En effet, M. Honnorat m’attendait, tranquillement d’ailleurs, auprès d’une bouteille de muscat, dans la grande salle du Bacchus aussi obscure qu’un café arabe, les volets en étant fermés par crainte du soleil et des mouches.

On se serre la main à tâtons : mais les yeux peu à peu s’habituent au demi-jour, et la connaissance, grâce au muscat, se trouve, au bout d’un moment, faite et parfaite.

M. Honnorat, Gazan Honnorat, est justement le maire du Puget. En cette qualité, il a la garde des archives, c’est-à-dire qu’il détient la clef d’un vieux coffre relégué dans un galetas.

— « Si vous n’avez peur ni de la poussière ni des rats, votre visite arrive à point. En fouillant dans nos paperasses vous leur rendrez un vrai service. Saladine, ma gouvernante, vieillit et les néglige. Elles doivent avoir grand besoin d’être époussetées. »

Au fond, M. Honnorat est plus savant qu’il ne voudrait le paraître. Comme j’expose mes projets, il m’avoue avoir lui-même, dans le temps, entrepris, puis abandonné un travail analogue à celui que je rêve : la monographie du Puget-Maure, ainsi nommé, m’assure-t-il, parce que, grâce à une situation naturellement fortifiée, des Sarrasins s’y maintinrent même après la suprême défaite et la destruction du Fraxinet.

— « C’est fort curieux, et vous auriez dû…

— Oui ! j’aurais dû continuer. Mais que voulez-vous ? Les Provençaux, ceux d’ici en particulier, sont tous les mêmes. Jusqu’à cinquante ans, de la poudre ! et puis la paresse vous gagne, on engraisse et on devient Turc. »

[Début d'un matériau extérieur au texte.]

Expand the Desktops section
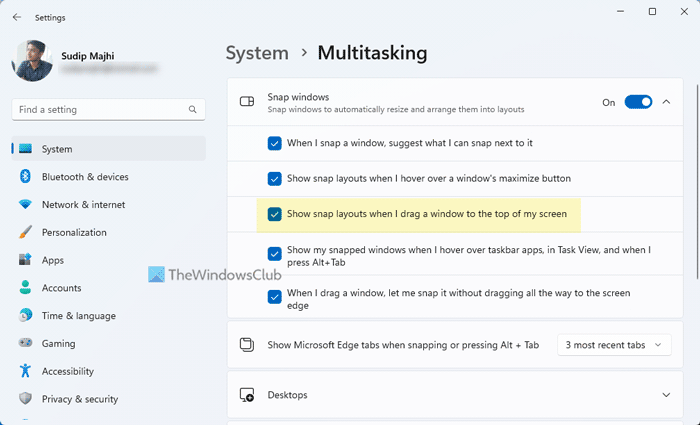 pyautogui.click(x=666, y=395)
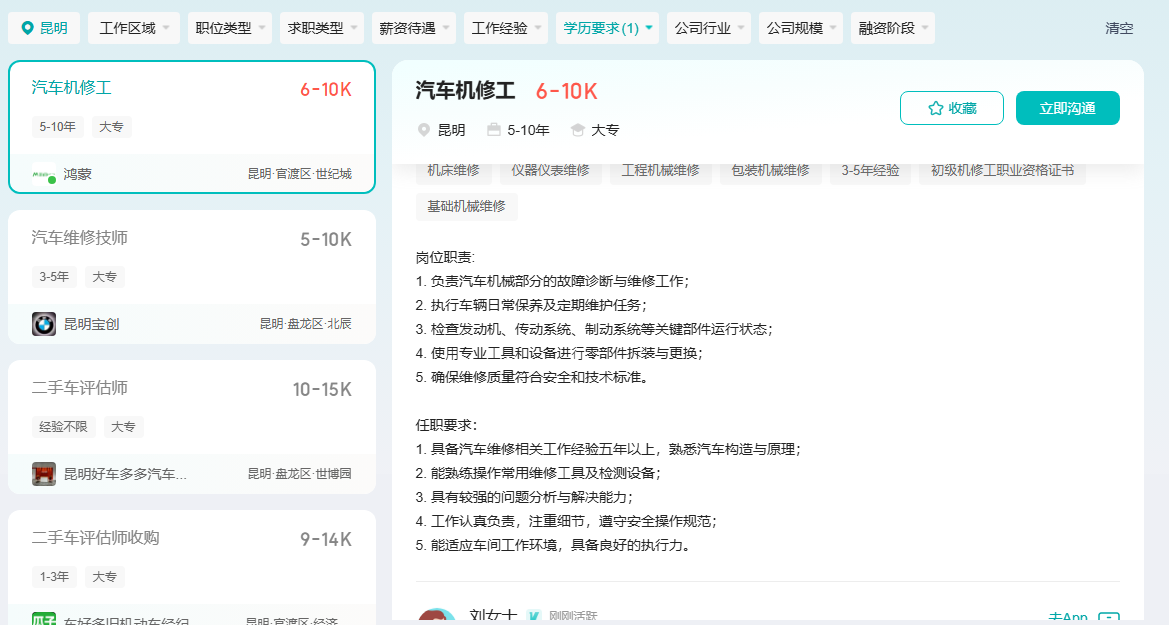Expand the 工作区域 filter dropdown
The width and height of the screenshot is (1169, 625).
134,28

M. Honnorat me donne des détails.

Trop éloignés de la mer pour fuir, les habitants du Puget-Maure avaient dû se faire respecter. Assez tard, vers le xve siècle, ils s’étaient convertis tant bien que mal et mêlés aux gens du voisinage. Mais la race subsistait ainsi que certaines coutumes caractéristiques. M. Honnorat citait des Familles : les Quitran, les Goiran, les Roustan, les Autran. — « Tous ces noms en an, disait-il, sentent leur origine arabe. Nous en tenons aussi, nous autres les Gazan : et, si vous avez de bons yeux, vous pourrez distinguer, sur notre porte, un restant d’écusson de tournure assez maugrabine. »

Je n’ai pas eu le temps de vérifier la valeur des théories ethnographiques et linguistiques du brave M. Honnorat.

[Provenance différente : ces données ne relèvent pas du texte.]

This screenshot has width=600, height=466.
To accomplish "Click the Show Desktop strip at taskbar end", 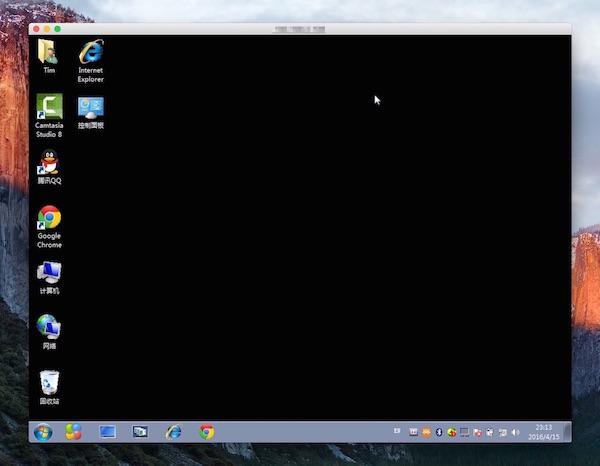I will [568, 432].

En tout cas, ces maigres et bruns paysans, d’une distinction si sauvage sous leurs habits de laine couleur de la bête, représenteraient aisément des pirates fort convenables. Et M. Honnorat lui-même, avec son grand nez, son air calme et digne, les sentences fatalistes qui, lorsqu’il retire sa pipe pour parler, roulent le long de sa forte barbe, plus rare près des oreilles et autour des lèvres, me fait par moment tout l’effet d’un vieux serviteur du Prophète.

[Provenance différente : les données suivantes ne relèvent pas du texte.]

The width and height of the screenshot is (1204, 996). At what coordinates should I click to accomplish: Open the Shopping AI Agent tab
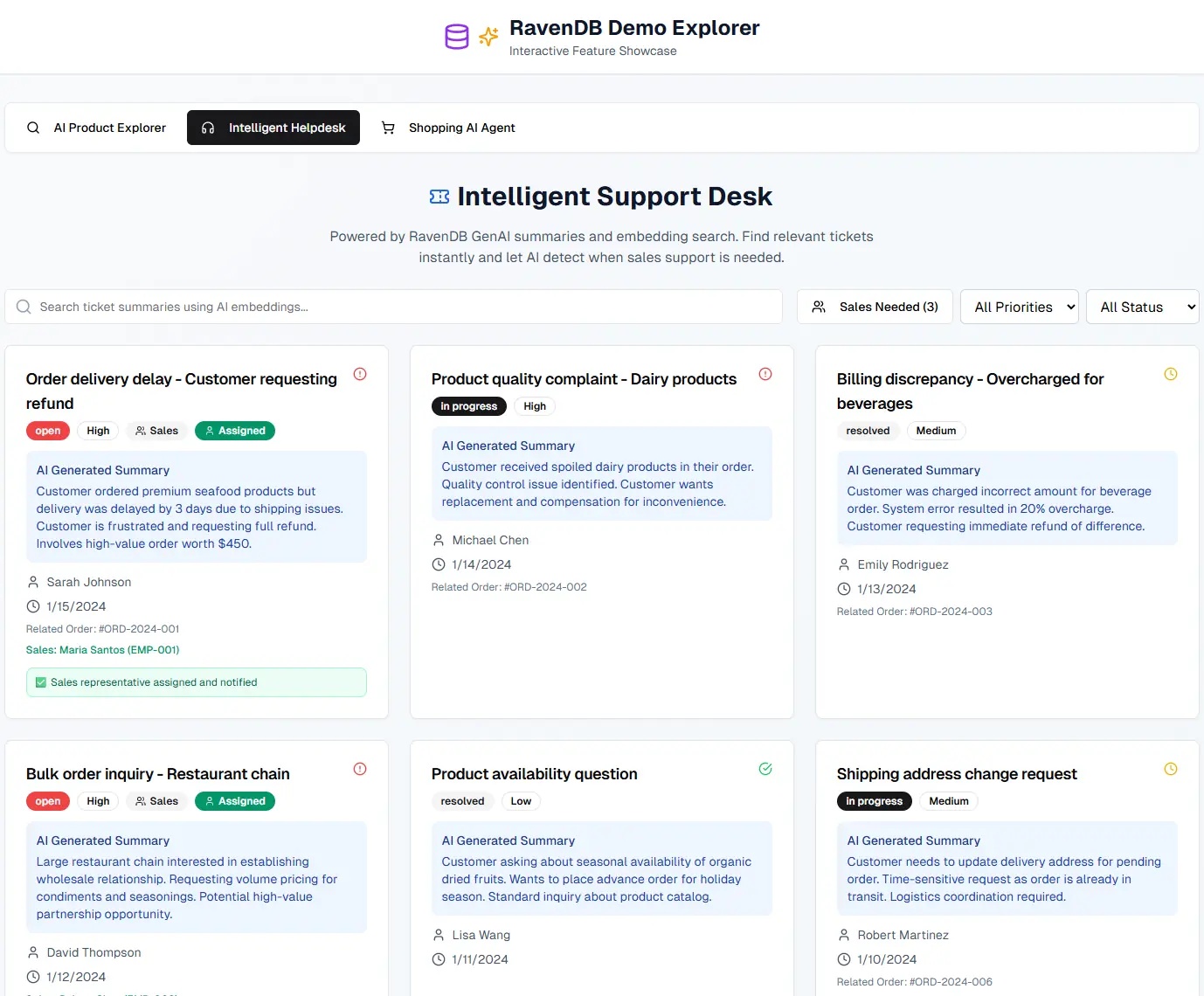point(448,128)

Mais le muscat est terminé. M. Honnorat, à toute force, veut me montrer son château, me présenter sa fille. Il est veuf, paraît-il, et possède une fille charmante. Nous voilà donc nous dirigeant vers le château planté au coin de la placette, château qui ressemblerait à toutes les maisons sans un assez beau portail d’aspect féodal et rustique et sans une tour à terrasse, jadis forteresse, aujourd’hui colombier, dont les murs, revêtus sur trois faces, par le soleil, d’une croûte couleur de brioche, s’effritent rongés par l’air salin du côté qui regarde la mer.